Ada yang salah. Formasi itu langsung menghilang. Tidak perlu menempatkannya begitu tinggi juga. Itu hanya akan membuatnya lebih sulit untuk dibuat. Yang kemarin bahkan tidak setinggi itu. Pertama-tama, mantra itu bukanlah sesuatu yang kau gunakan di tengah kota. Jika mereka ingin bersembunyi, semakin banyak alasan untuk tidak melakukan itu. Ini sama saja dengan mengatakan “Aku di sini”-

「Aku mengerti! Dia mengungkapkan lokasiny!」

「Lokasi?」

Selica berlari dengan kecepatan penuh, Selyse dan Sarah mengikutinya dengan mudah.

「Dia memberi tahu seseorang di mana dia berada! Itu sinyal bahaya!」

---

「Apa?」

Hanya itu yang bisa dikatakan Paula.

「Sekarang! Apa kau benar-benar berpikir aku akan membiarkanmu hidup? Tentu saja kau harus mati. Kau baru saja menyaksikan penculikan!」

「T-Tapi kau sudah berjanji...」

「Aku berjanji. Terus?」

Paula menjadi pucat. Dia tidak pernah berencana untuk menghindarkannya sejak awal. Tidak mungkin penculik menepati janji mereka.

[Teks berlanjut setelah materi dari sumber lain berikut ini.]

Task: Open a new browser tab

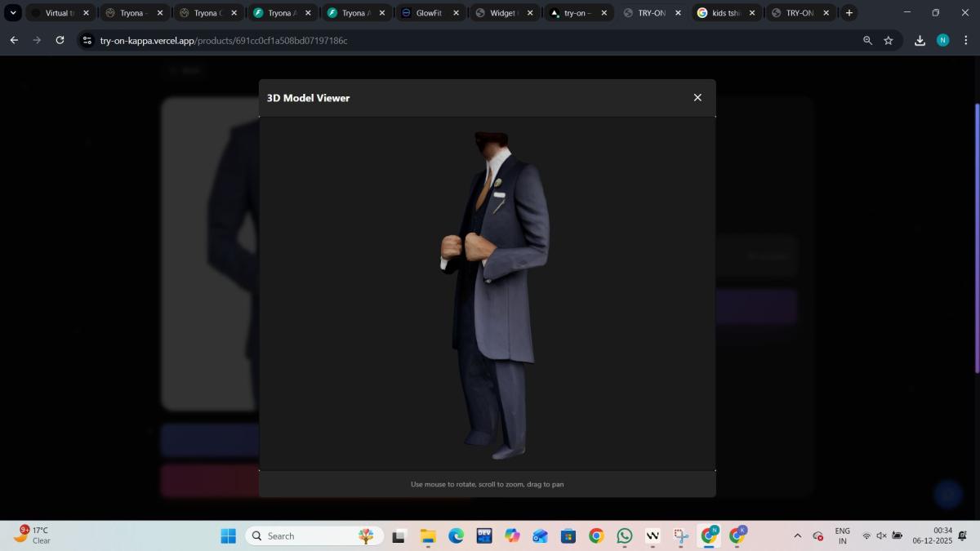Action: tap(849, 13)
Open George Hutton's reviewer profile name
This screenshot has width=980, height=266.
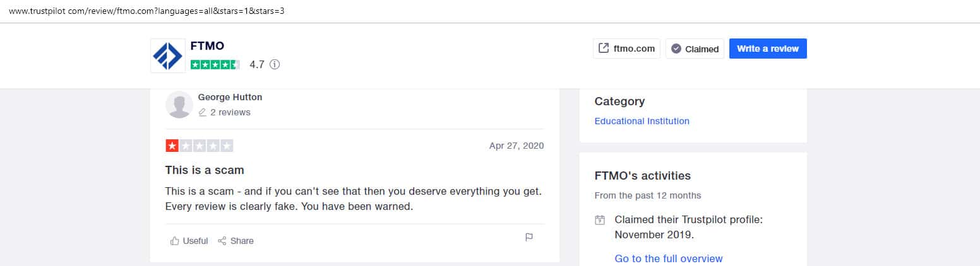point(230,97)
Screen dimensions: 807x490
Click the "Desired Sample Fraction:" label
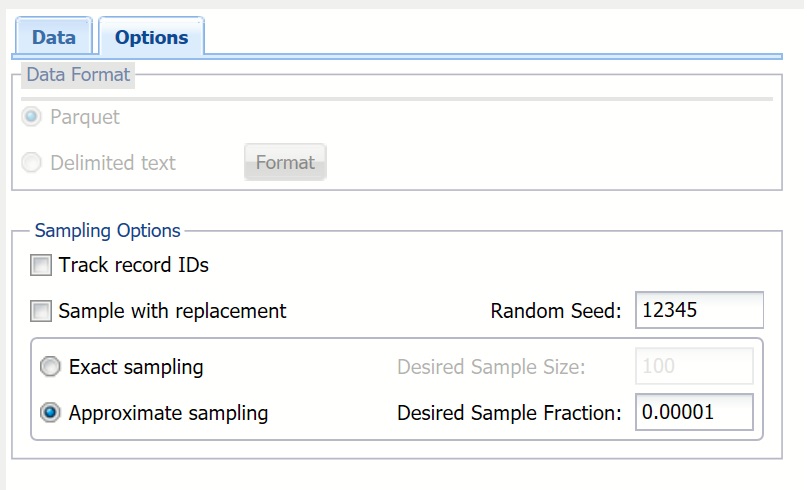509,413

「Selamat tinggal! Jangan bergerak, oke? Jika kau melakukannya, itu mungkin bukan kematian yang cepat dan kau akan menderita.」Pria itu mengulurkan tangannya dan meraih kerah bajunya.

Dia tidak bisa mengucapkan sepatah kata pun. Ketakutan menguasai tenggorokannya. Dia tidak bisa melepaskan diri dari cengkeramannya, dan dia tercekik. Pria itu menggenggam pisaunya dengan erat.

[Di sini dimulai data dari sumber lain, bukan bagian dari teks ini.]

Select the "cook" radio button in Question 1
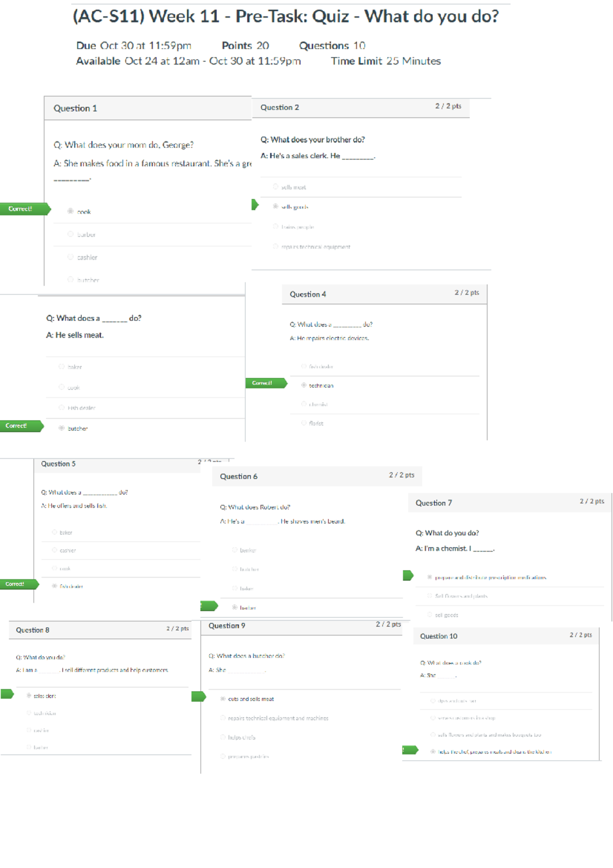This screenshot has height=868, width=613. click(x=70, y=211)
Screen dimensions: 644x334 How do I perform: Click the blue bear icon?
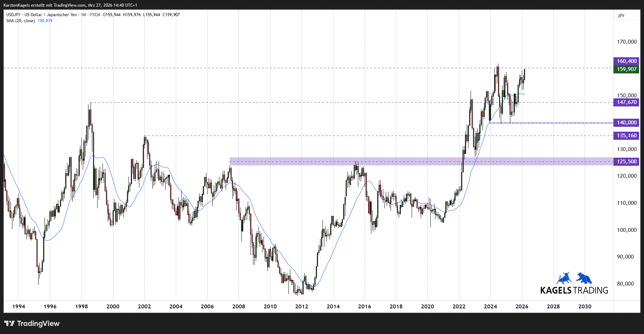[584, 278]
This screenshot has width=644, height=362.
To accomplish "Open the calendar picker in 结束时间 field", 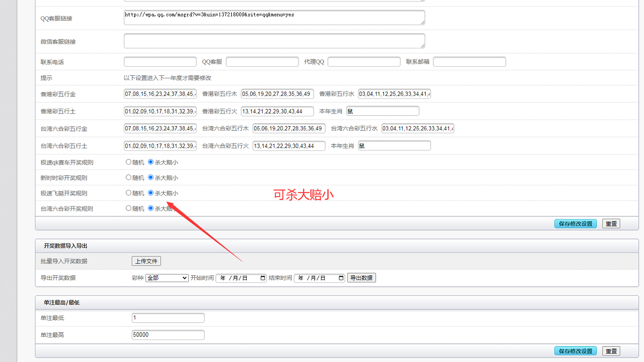I will click(341, 278).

(Aku akan mati di sini... Kenapa...)

Paula berdoa. Bukan untuk para dewa.

(Tolong! Kumohon! Setidaknya selamatkan Lavia!)

Dia berdoa kepada seseorang yang seperti dewa baginya.

(Hikaru-sama!)

Suara logam terdengar. Pisau pria itu terbang di udara dan langsung jatuh ke tanah.

「Siapa disana?!」

Sebuah batu menghantam pisau dari tangan pria itu. Paula menutup matanya, jadi dia tidak melihatnya. Dia membukanya segera setelah dia menyadari bahwa sesuatu telah terjadi. Siluet tiba-tiba muncul di gang sepi. Sosok itu ada di sana, tetapi pada awalnya tampak buram, dan secara bertahap menjadi fokus.

「Aku melihatmu di ambang kematian lagi, Paula. Apa kau yakin kau tidak dikutuk?」Hikaru berkata, kesal dalam suaranya.